### What needs to be done
Copy exactly the lines of the material below that fall between the line with "You are a computer-use" and the line with "782x656 pixels. At", both of those lines included; pictures stay out.

### Data to examine
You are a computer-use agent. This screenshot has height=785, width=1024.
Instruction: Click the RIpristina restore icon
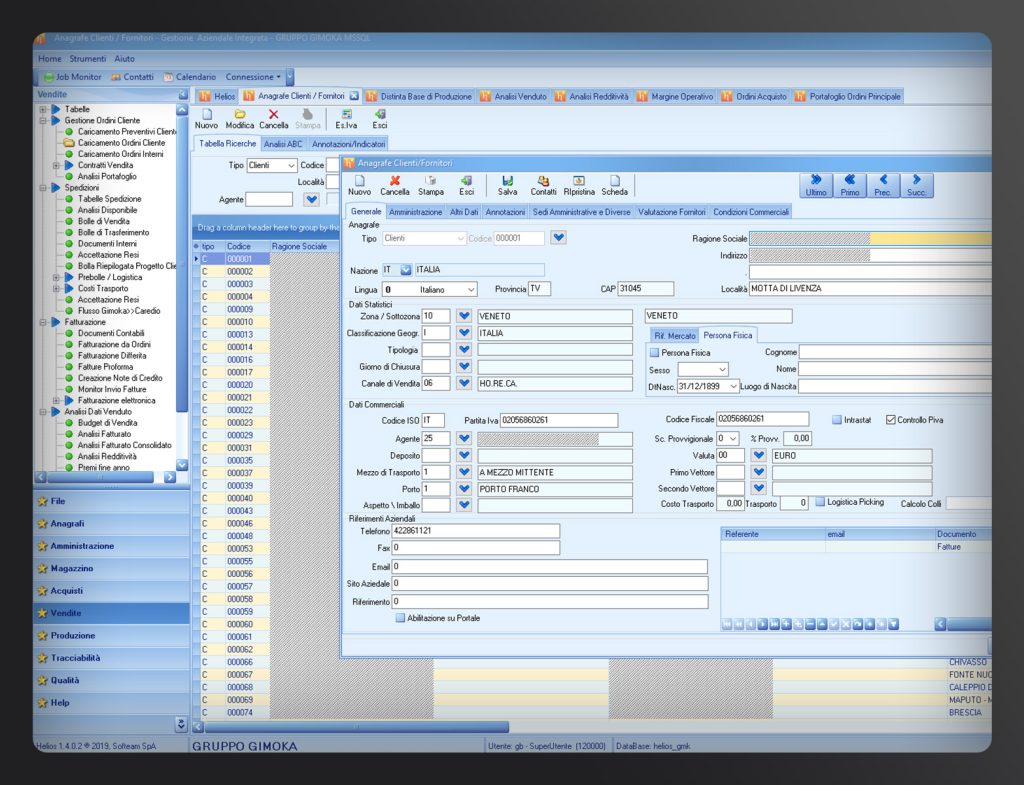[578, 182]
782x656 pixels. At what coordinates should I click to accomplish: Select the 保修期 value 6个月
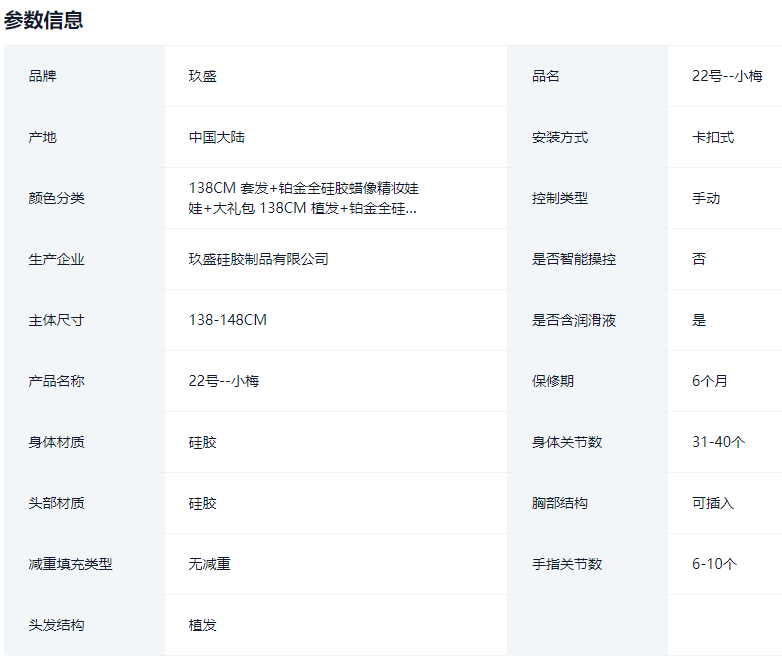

--

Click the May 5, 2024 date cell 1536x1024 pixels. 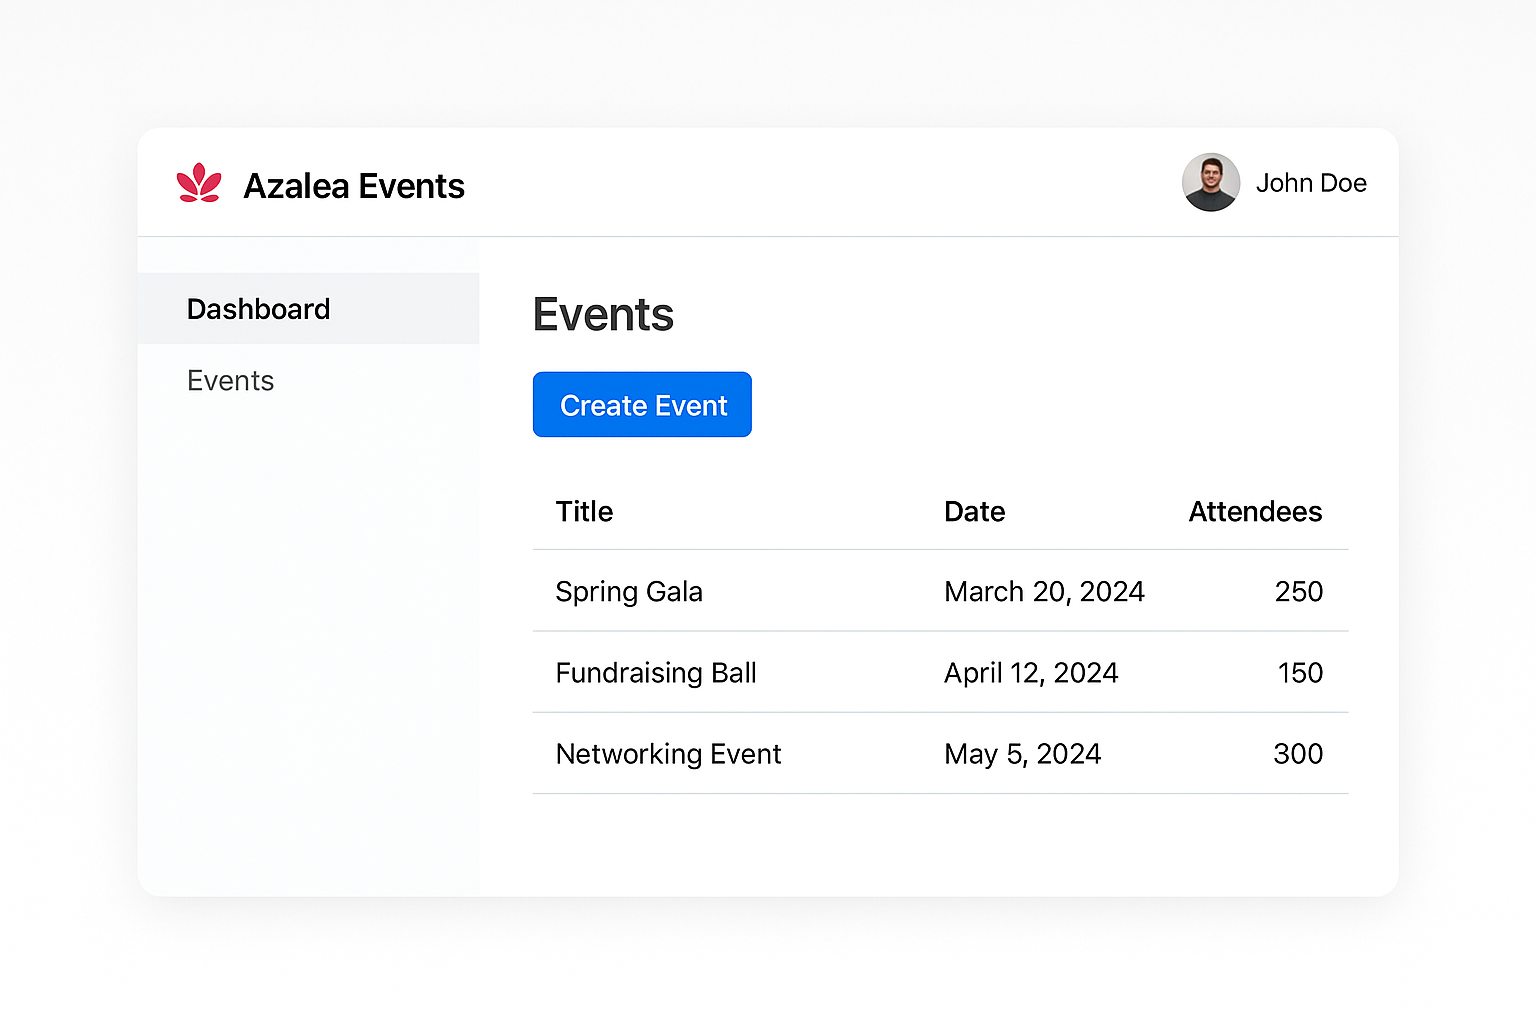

### Task result
You are a computer-use agent. This screenshot has height=785, width=1024.
Instruction: Click the RIpristina restore icon
[578, 182]
782x656 pixels. At what coordinates should I click to accomplish: Select the 保修期 value 6个月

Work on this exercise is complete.